-- start of Excerpted passage --

Initialize the migration

Use the DevOps API to initialize the migration and get your migration directory path and credentials.

What happens during initialization?

After you create snapshots on the origin cluster and pre-configure the schema on the target database, use the Astra DevOps API to initialize the migration.

data importer workflow

When you initialize a migration, Astra DB Sideloader does the following:

  1. Creates a secure migration bucket.

    The migration bucket is only created during the first initialization. All subsequent migrations use different directories in the same migration bucket.

    DataStax owns the migration bucket, and it is located within the Astra perimeter.

  2. Generates a migration ID that is unique to the new migration.

-- end of Excerpted passage --

* Required task 1: In the migration initialization passage, who owns the migration bucket?
* Required task 2: Resume the migration initialization passage after its final sentence.

-- start of Provided data --

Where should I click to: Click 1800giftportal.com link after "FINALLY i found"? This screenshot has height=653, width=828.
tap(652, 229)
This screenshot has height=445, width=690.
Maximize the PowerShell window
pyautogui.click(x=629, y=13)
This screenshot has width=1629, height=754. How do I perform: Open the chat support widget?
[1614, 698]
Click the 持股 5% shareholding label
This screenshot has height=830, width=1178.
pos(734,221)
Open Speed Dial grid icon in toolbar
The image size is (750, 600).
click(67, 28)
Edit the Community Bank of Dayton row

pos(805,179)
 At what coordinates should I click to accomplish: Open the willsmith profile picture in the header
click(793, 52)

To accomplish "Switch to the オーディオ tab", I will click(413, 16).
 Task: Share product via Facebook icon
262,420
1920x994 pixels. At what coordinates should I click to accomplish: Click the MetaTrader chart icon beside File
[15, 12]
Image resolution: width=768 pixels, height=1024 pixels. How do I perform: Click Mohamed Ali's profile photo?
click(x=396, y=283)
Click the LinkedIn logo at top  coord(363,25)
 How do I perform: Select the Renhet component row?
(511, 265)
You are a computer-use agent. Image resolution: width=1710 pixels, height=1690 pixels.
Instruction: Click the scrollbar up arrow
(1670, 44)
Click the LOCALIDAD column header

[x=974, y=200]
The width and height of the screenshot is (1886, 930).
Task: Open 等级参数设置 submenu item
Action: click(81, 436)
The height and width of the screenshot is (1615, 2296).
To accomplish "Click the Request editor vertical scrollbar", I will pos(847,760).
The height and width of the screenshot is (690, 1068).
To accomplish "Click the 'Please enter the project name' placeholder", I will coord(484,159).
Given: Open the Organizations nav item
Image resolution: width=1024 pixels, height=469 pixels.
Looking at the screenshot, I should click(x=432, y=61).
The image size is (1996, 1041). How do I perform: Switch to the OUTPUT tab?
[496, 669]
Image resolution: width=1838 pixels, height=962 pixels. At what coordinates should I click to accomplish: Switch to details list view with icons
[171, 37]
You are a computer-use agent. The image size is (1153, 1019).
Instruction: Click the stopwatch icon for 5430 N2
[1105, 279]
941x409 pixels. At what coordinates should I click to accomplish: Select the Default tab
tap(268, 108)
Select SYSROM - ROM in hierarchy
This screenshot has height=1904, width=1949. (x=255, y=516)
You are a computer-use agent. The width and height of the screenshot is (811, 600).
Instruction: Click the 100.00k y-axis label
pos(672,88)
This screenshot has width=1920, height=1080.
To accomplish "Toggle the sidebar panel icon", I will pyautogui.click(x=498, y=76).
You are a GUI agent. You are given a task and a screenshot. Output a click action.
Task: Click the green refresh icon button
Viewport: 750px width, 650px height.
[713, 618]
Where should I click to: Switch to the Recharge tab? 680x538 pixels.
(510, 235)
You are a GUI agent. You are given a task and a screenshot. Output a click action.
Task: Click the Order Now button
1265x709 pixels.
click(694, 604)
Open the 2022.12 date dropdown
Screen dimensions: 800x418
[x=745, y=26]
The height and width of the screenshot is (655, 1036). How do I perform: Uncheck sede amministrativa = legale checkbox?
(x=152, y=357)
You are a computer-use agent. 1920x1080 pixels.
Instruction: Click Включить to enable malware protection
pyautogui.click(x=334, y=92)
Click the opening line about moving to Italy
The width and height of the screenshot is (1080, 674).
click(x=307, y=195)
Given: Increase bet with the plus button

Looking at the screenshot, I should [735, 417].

-- end of Provided data --

* Answer 1: DataStax owns the migration bucket.

* Answer 2:
  3. Creates a migration directory within the migration bucket that is unique to the new migration.

    The migration directory is also referred to as the uploadBucketDir. In the next phase of the migration process, you will upload your snapshots to this migration directory.

  4. Generates upload credentials that grant read/write access to the migration directory.

    The credentials are formatted according to the cloud provider where your target database is deployed.

The initialization process can take several minutes to complete, especially if the migration bucket doesn’t already exist.

  1. In your terminal, use the DevOps API to initialize the data migration:

    curl -X POST \
        -H "Authorization: Bearer ${token}" \
        https://api.astra.datastax.com/v2/databases/${dbID}/migrations/initialize \
        | jq .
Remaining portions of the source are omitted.